-- Selected extract --
It's an "old and recurring song" that local plaintiffs favor local courts, while foreign defendants try to avoid them. Smallwood v. Illinois Central Railroad Co. , 385 F.3d 568, 576 (5th Cir. 2004, en banc ). But federal courts "may and should take such action as will defeat attempts to wrongfully deprive parties entitled to sue in the Federal courts of the protection of their rights in those tribunals." Alabama Great Southern Railway Co. v. Thompson , 200 U.S. 206, 218, 26 S.Ct. 161, 50 L.Ed. 441 (1906) ; see also Wecker v. National Enameling & Stamping Co. , 204 U.S. 176, 186, 27 S.Ct. 184, 51 L.Ed. 430 (1907). It's therefore "well-settled that the district court will not allow removal to be defeated by ... a merely apparent assignment of claims." Wright & Miller, Federal Practice and Procedure , § 3723.1. Other federal courts are in accord. For example, see Attorneys Trust v. Videotape Computer Products , 93 F.3d 593, 596–99 (9th Cir. 1996) (collecting cases); see also Nukote of Illinois, Inc. v. Clover Holdings, Inc. , 2011 WL 13290667, *9 (N.D. Tex.).

3. Analysis

Did the at-issue assignment from the Fertitta entities to LNY destroy the diversity jurisdiction that otherwise exists between the Fertitta entities and Zurich?

a. Ability to identify the real parties in interest

LNY argues that precedent leaves this Court entirely without power even to entertain the above question, which would inquire into the basis of an allegedly complete assignment. Dkt 11 at 3–8. The Supreme Court has essentially defined complete assignments as those "where the transfer of a claim is absolute, with the transferor retaining no interest in the subject matter." Kramer v. Caribbean Mills, Inc. , 394 U.S. 823, 828 n. 9, 89 S.Ct. 1487, 23 L.Ed.2d 9 (1969) (citations omitted). But the claims at issue here derive from a contractual relationship (being the subject insurance policy) that expressly addressed assignments. Whether the assignment is complete thus depends upon whether the assignment is itself valid under that contract. Because if invalid, the assignment didn't actually happen at all—much less in the sense of being complete.

-- Activity --
In the court opinion excerpt, how has the Supreme Court essentially defined complete assignments? The listing has no connection to the court opinion excerpt.

-- Dataset excerpts --

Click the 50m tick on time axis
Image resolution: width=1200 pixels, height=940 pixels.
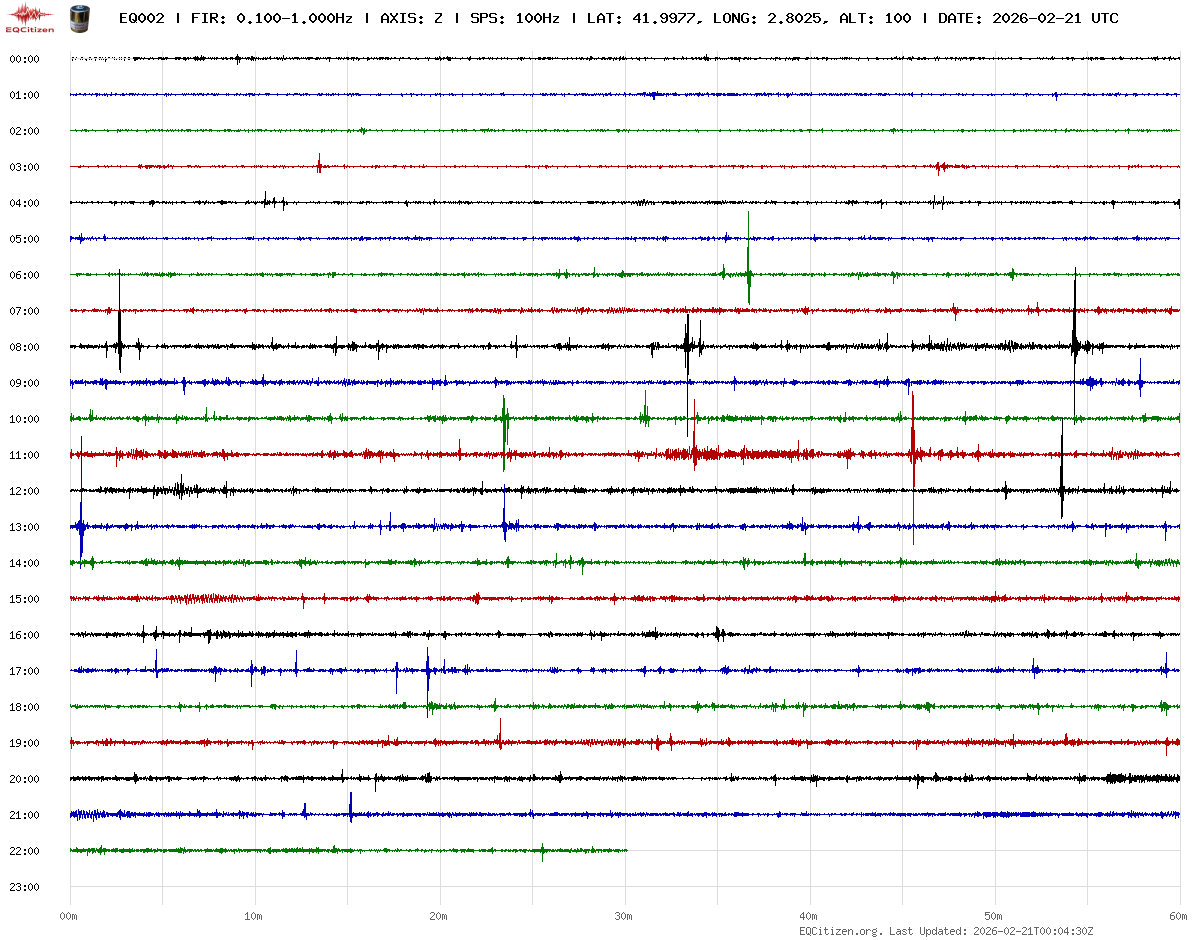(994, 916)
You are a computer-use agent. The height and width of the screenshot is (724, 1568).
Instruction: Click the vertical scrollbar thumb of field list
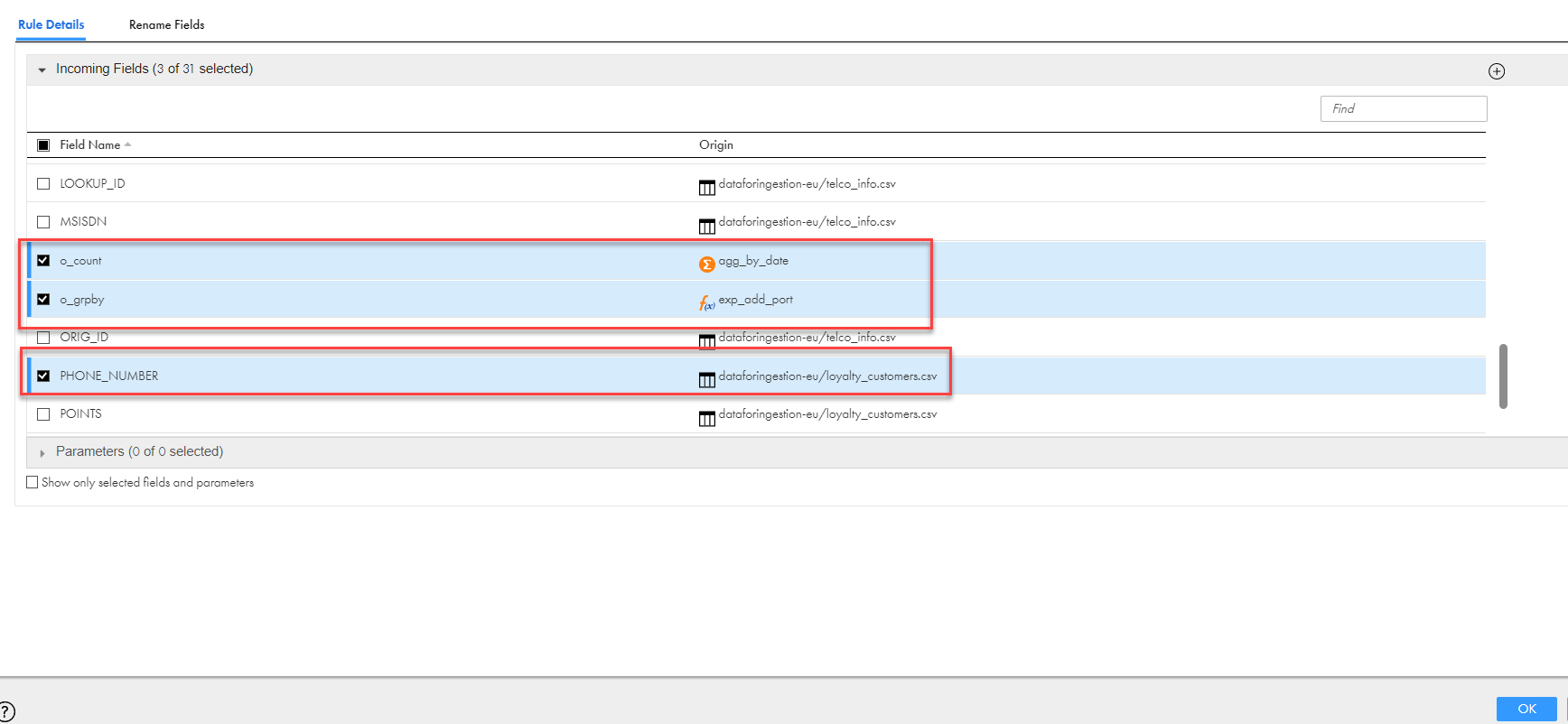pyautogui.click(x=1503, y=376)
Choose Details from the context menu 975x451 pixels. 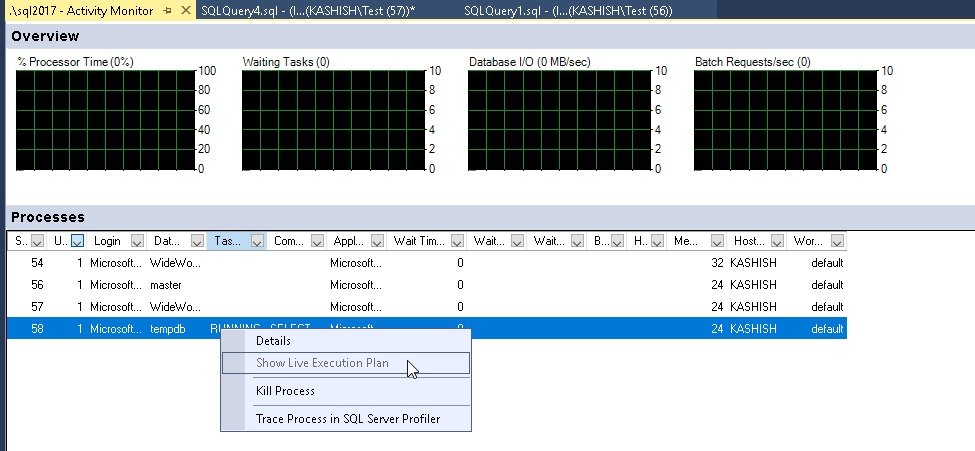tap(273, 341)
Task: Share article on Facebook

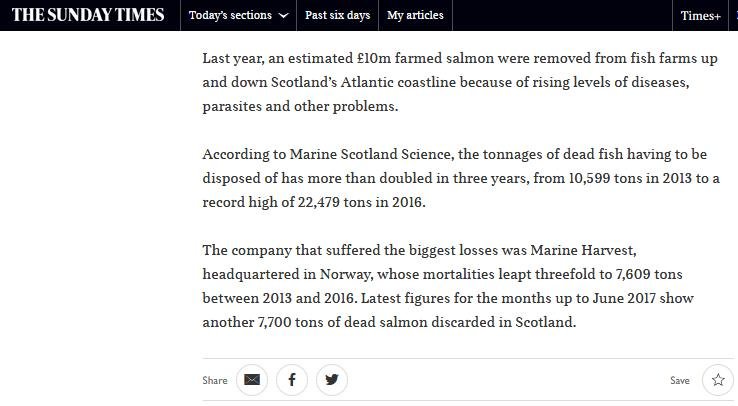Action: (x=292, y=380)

-- Exercise output --
As those where the transfer of a claim is absolute, with the transferor retaining no interest in the subject matter.